Data provided:
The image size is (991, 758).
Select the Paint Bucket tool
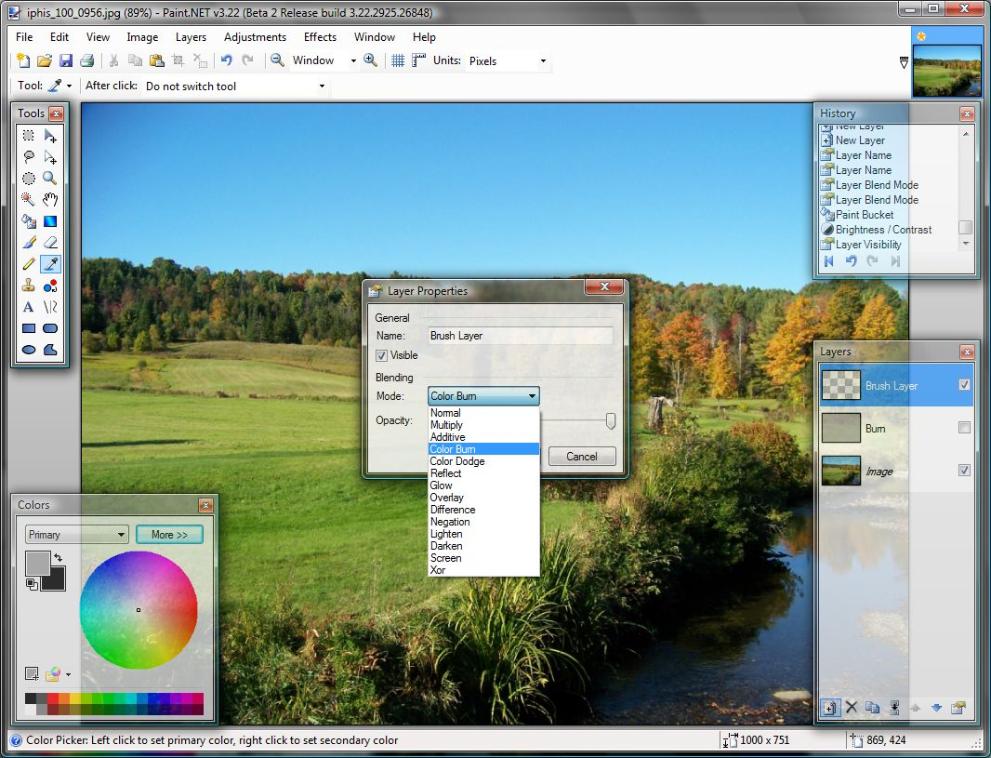[29, 221]
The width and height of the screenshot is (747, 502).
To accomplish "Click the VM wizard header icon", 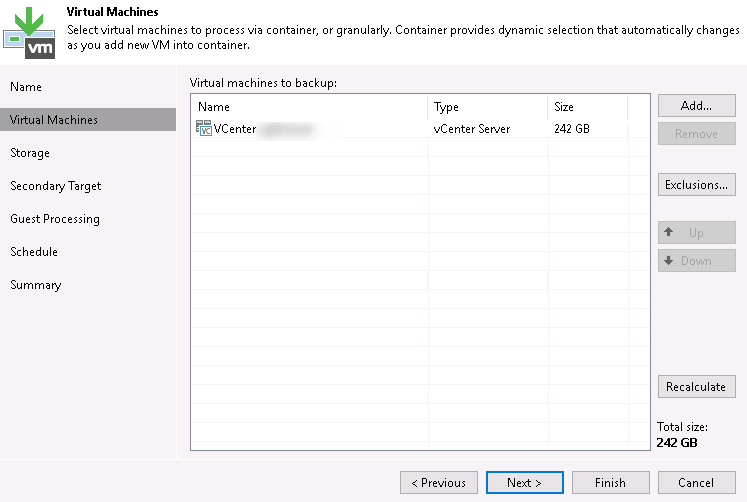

Job:
Please rewrite all the records above with "screenshot" swapped for "screen capture", keeping everything else the same. Leave the pictures out of your answer.

Written response:
The image size is (991, 758).
Select the Paint Bucket tool
[29, 221]
The width and height of the screen capture is (747, 502).
To accomplish "Click the VM wizard header icon", 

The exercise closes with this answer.